You will be ran through a series of prompts to help you setup your plugin. If you selected yes to all options the final structure will be similar to the default plugin structure.

Linking the plugin to your project

In order to test your plugin during its development, the recommended approach is to link it to a Strapi project.

Linking your plugin to a project is done with the watch:link command. The command will output explanations on how to link your plugin to a Strapi project.

In a new terminal window, run the following commands:

cd /path/to/strapi/project
yarn dlx yalc add --link my-strapi-plugin && yarn install
Note

In the above examples we use the name of the plugin (my-strapi-plugin) when linking it to the project. This is the name of the package, not the name of the folder.

Because this plugin is installed via node_modules you won't need to explicity add it to your plugins configuration file, so running the develop command to start your Strapi project will automatically pick up your plugin.

Now that your plugin is linked to a project, run yarn develop or npm run develop to start the Strapi application.

You are now ready to develop your plugin how you see fit! If you are making server changes, you will need to restart your server for them to take effect.

Building the plugin for publishing

When you are ready to publish your plugin, you will need to build it. To do this, run the following command:

yarn build && yarn verify

The above commands will not only build the plugin, but also verify that the output is valid and ready to be published. You can then publish your plugin to NPM as you would any other package.

Working with the Plugin SDK in a monorepo environment

If you are working with a monorepo environment to develop your plugin, you don't need to use the watch:link command because the monorepo workspace setup will handle the symlink. You can use the watch command instead.
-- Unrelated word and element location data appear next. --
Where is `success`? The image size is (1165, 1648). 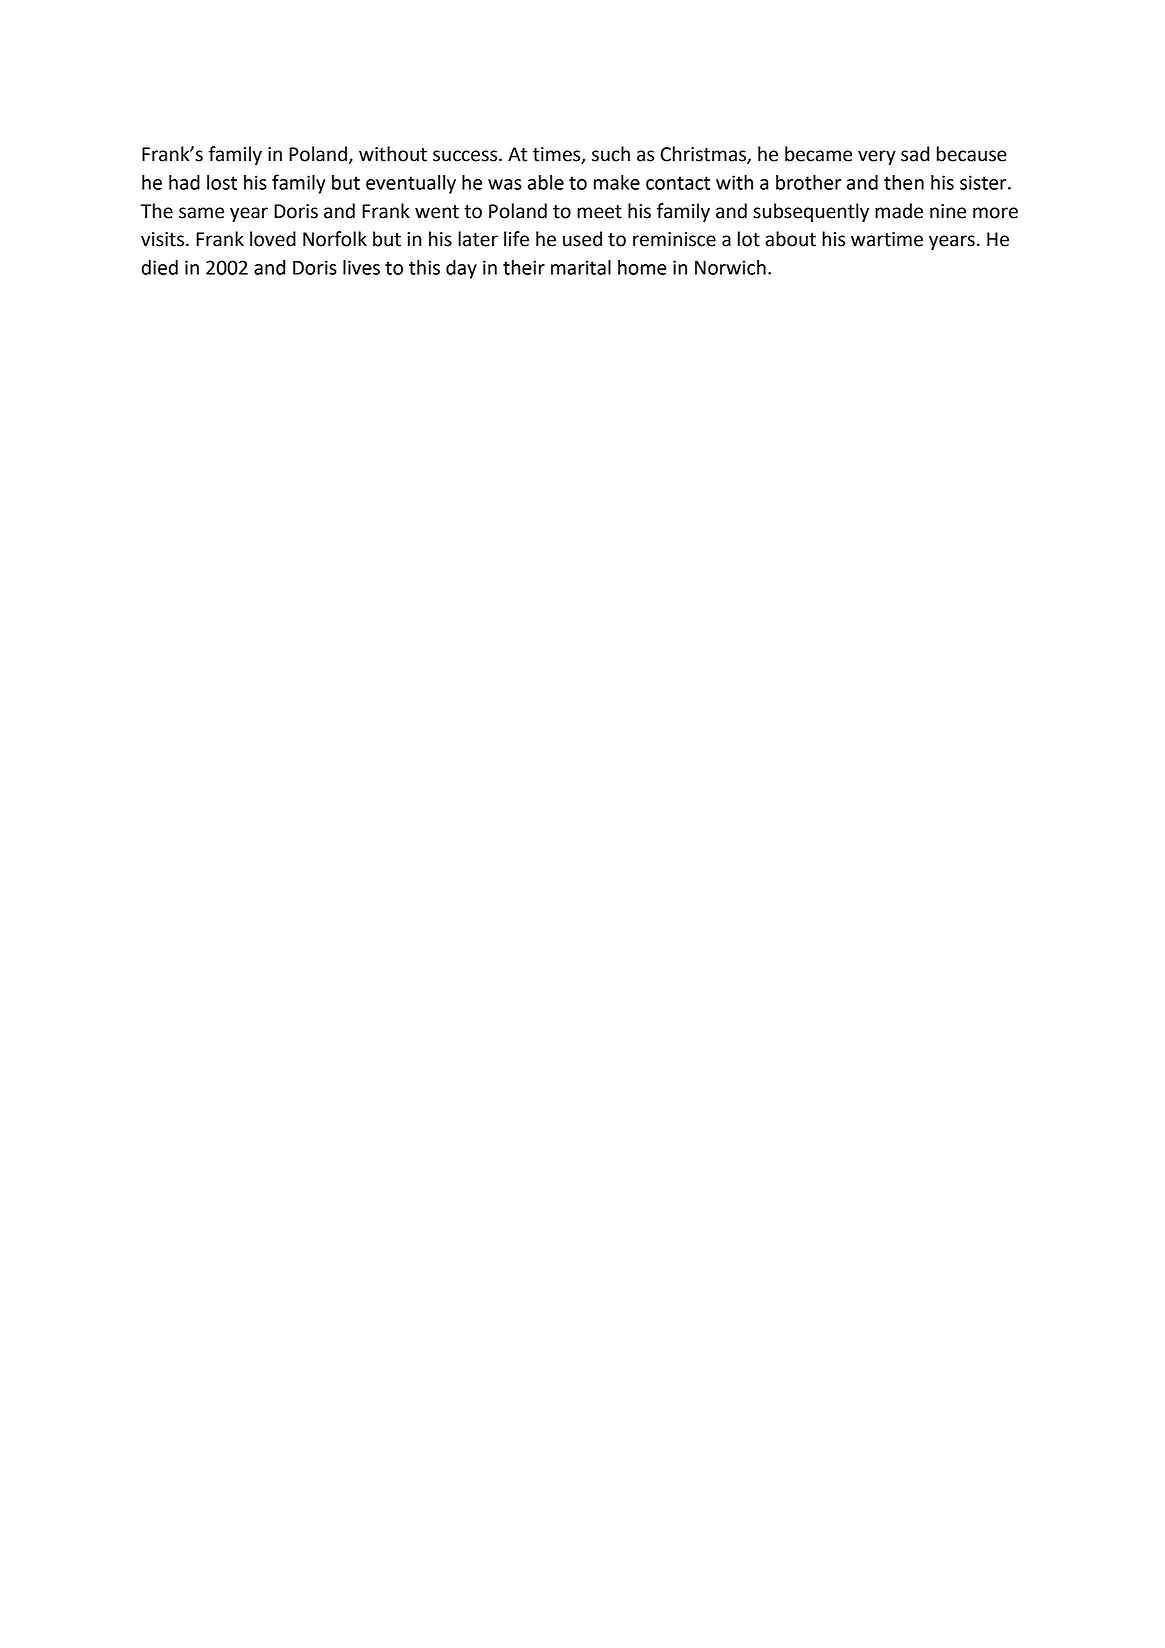
success is located at coordinates (466, 156).
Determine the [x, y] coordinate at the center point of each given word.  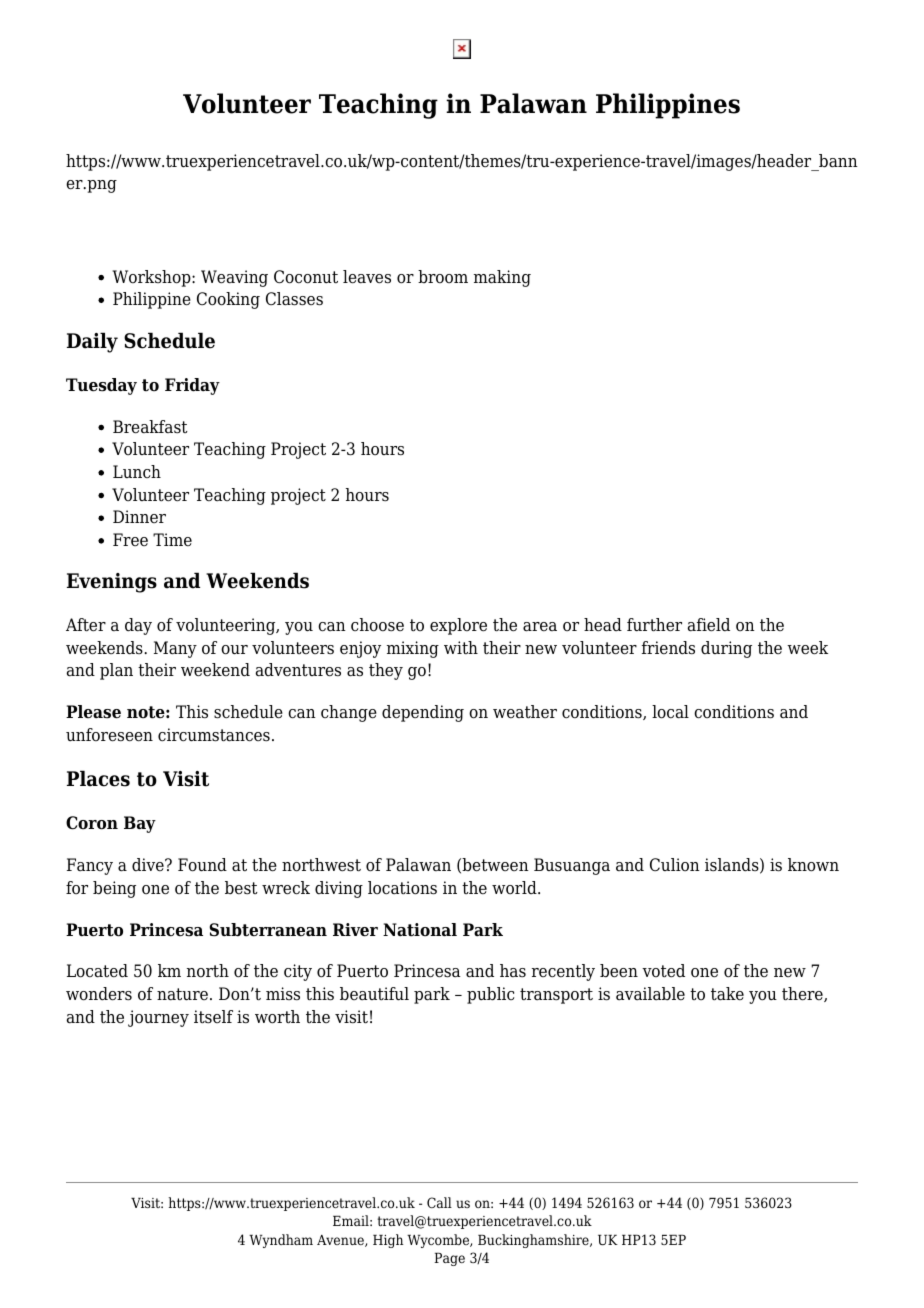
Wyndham [281, 1241]
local [670, 712]
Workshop [153, 278]
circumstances [214, 735]
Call [439, 1202]
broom [443, 277]
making [502, 278]
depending [423, 713]
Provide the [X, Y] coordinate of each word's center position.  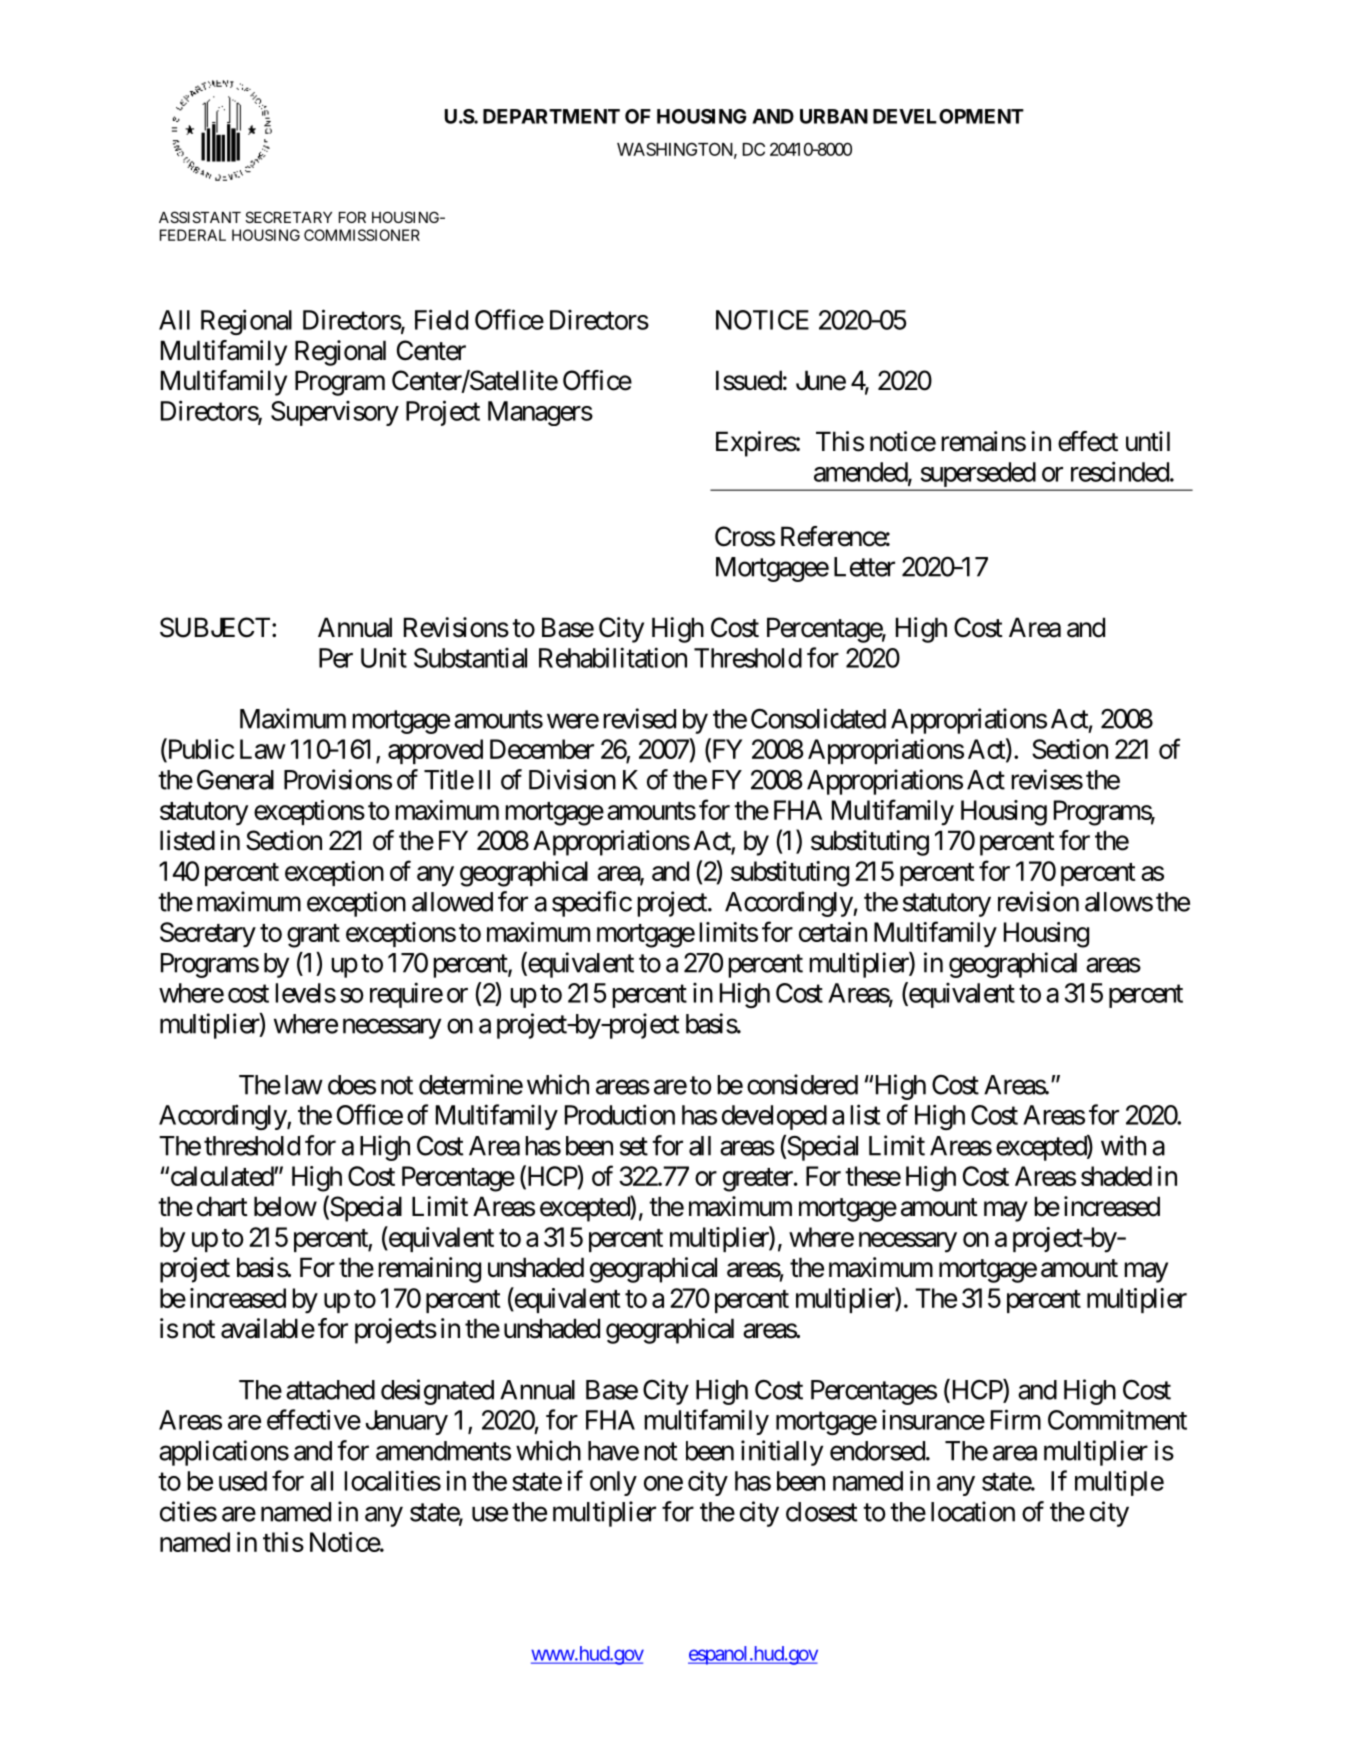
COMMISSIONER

However, if you are writing admin code, you might add an alias that targets the source code of your plugin to make it easier to work with within the context of the admin panel:

import path from 'node:path';

export default (config, webpack) => {
config.resolve.alias = {
...config.resolve.alias,
'my-strapi-plugin': path.resolve(
__dirname,
// We've assumed the plugin is local.
'../plugins/my-strapi-plugin/admin/src'
),
};

return config;
};
Caution

Because the server looks at the server/src/index.ts|js file to import your plugin code, you must use the watch command otherwise the code will not be transpiled and the server will not be able to find your plugin.